Civil Helicopters Interviews

An Interview with EHang

An Interview with EHang

As a key player in Urban Air Mobilty (UAM) Guangzhou China-based EHang was the first company to announce that it had been working on an Autonomous Aerial Vehicle (AAV). The company did this in spectacular style in January 2016 when it unveiled its EHang 184 AAV at the influential Consumer Electronics Show (CES) in the US. As with many new programs working with new technologies, the EHang 184 served as a proof of concept for the company, and many of the lessons learnt made their way onto the EHang 216, which the company is hoping to bring to mass market soon.

Now, the company is working on the certifications that it needs to bring its Urban Air Mobility vision to life. Trial flights have been conducted in 42 cities across 8 countries, and EHang will continue to expand its footprint. Asian Sky Media caught up with EHang and asked about its vision of the future, government attitudes towards the rise of AAVs and eVTOLs, and when it believes that UAM will become widely adopted.

What role will eVTOLs play in UAM?

We believe that in the future, Urban Air Mobility (UAM) should cover two major parts: inter-city and intra-city.

We think eVTOLs are more suitable for inter-city travel, given their longer range and higher speeds. However, they may not fit for intra-city travel, which requires vehicles with smaller size and higher maneuverability. Thus, we believe our EH216 AAVs are more suitable for intra-city travel over highly populated areas as they can land easier on high-rise buildings. We expect a full UAM network to consist of both AAVs and eVTOLs, which will connect intra-city traffic seamlessly with inter-city traffic.

Moreover, we believe a centralized command-and-control platform is the key for UAM operations to ensure absolute safety, especially in urban areas with heavy traffic and dense populations. In our view, fixed point-to-point routes need to be predetermined, tested and monitored for UAM uses.

As global UAM leader, EHang is willing to cooperate with partners in designing and constructing a full eco-system for the implementation of UAM.

Which helicopter operations/missions are more, or less, likely to be replaced by eVTOLs in the near future?

We believe eVTOLs should possess the following key advantages over conventional helicopters: higher safety level guaranteed by power redundancy and full back-up systems; autonomous flight to save cost and further enhance safety and accuracy; lower noise levels; smaller size with higher maneuverability for urban use; and electrically powered with zero emissions.

Therefore, almost all aerial functions performed by helicopters could be replaced by eVTOLs. Currently, the only bottleneck we see for eVTOLs is limited range vs. helicopters.

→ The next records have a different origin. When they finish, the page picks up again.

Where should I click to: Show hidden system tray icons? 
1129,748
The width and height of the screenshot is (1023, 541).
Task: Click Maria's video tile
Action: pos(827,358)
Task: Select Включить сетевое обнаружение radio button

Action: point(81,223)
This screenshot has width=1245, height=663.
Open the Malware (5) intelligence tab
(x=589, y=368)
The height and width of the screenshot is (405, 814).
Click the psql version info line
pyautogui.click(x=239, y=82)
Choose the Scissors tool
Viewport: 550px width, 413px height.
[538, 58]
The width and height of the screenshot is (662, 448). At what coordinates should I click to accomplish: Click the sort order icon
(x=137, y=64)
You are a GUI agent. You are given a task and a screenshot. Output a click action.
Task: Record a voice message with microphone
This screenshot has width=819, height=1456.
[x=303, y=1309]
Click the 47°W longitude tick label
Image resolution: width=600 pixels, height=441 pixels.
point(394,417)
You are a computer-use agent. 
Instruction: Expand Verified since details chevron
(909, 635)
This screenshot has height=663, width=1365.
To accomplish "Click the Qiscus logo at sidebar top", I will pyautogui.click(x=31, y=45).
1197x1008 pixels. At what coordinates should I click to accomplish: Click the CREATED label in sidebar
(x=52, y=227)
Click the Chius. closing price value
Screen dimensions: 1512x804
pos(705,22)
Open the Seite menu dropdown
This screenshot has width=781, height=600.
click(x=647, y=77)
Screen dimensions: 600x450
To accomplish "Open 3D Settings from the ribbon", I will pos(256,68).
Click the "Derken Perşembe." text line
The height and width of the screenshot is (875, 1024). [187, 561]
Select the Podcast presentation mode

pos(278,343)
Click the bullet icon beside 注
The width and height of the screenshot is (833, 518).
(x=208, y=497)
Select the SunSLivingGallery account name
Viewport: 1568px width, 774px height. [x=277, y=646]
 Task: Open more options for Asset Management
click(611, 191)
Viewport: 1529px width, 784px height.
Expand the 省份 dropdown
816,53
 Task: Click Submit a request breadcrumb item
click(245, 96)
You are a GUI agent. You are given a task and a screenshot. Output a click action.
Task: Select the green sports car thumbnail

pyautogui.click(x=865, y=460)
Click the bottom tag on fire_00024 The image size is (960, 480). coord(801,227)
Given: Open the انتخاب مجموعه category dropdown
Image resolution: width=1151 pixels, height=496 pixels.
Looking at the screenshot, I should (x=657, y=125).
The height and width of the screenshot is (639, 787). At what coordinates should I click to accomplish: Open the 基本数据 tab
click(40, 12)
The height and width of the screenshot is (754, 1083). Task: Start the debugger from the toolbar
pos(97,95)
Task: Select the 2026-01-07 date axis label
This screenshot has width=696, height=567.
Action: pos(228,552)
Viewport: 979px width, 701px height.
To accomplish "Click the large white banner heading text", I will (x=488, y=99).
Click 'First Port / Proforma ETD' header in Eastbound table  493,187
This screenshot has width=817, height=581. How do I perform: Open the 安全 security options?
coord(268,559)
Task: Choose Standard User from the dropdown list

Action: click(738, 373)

However, we believe further progress in battery technologies will ultimately solve this issue so that eVTOLs can completely replace helicopters in future.

What are the attitudes of different government bodies on eVTOLs?

Based on our extensive interactions with various government bodies, we have seen enthusiasm and supportive attitudes in general.

Take China for example, the General Office of the State Council of the PRC issued a circular in November 2020 proposing to accelerate the strategic development of Urban Air Mobility (UAM) in China. The circular aims to bring the development of UAM into China’s National Strategies and to formulate the relevant policies and standards to promote the healthy development of the industry. Such policies and standards, once made, are expected to lay a solid regulatory foundation that should pave the way for China to become the world’s largest UAM market.

Recently, bills introduced into both houses of the U.S. Congress would instruct the federal government to convene an interagency working group to study advanced air mobility (AAM) and coordinate a national strategy in support of new aviation technologies.

In 2020, both South Korea and Japan announced their plans to elevate UAM to national strategic status.

Which regions have the greatest potential for eVTOL growth?

We think potential market demand should be driven by several factors – urban population, affordability, and income levels. Metropolitan areas with high population density such as Hong Kong, London, New York, Shanghai, Tokyo, Singapore etc. are good potential markets given their high population density and high income levels. Moreover, residents on islands and mountains are also good potential users of eVTOLs.

According to research released by the United Nations in 2018, by 2050, 68% of the world’s population will reside in urban areas, up from 55% as of today.

Does EHang have any preliminary plans or projections on the implementation phase/timeline of UAM?

With extensive real flights taken in 42 cities and 8 countries by EHang in the past 3-4 years, we believe UAM will become a reality in the near future.

With the support from regulators and governments around the world, EHang will continue to accelerate regular operations of its intelligent AAV technologies for aerial logistics and provide customized solutions for clients from various sectors including logistics, retail, e-commerce and offshore oil and gas by helping them improve efficiency at lower costs.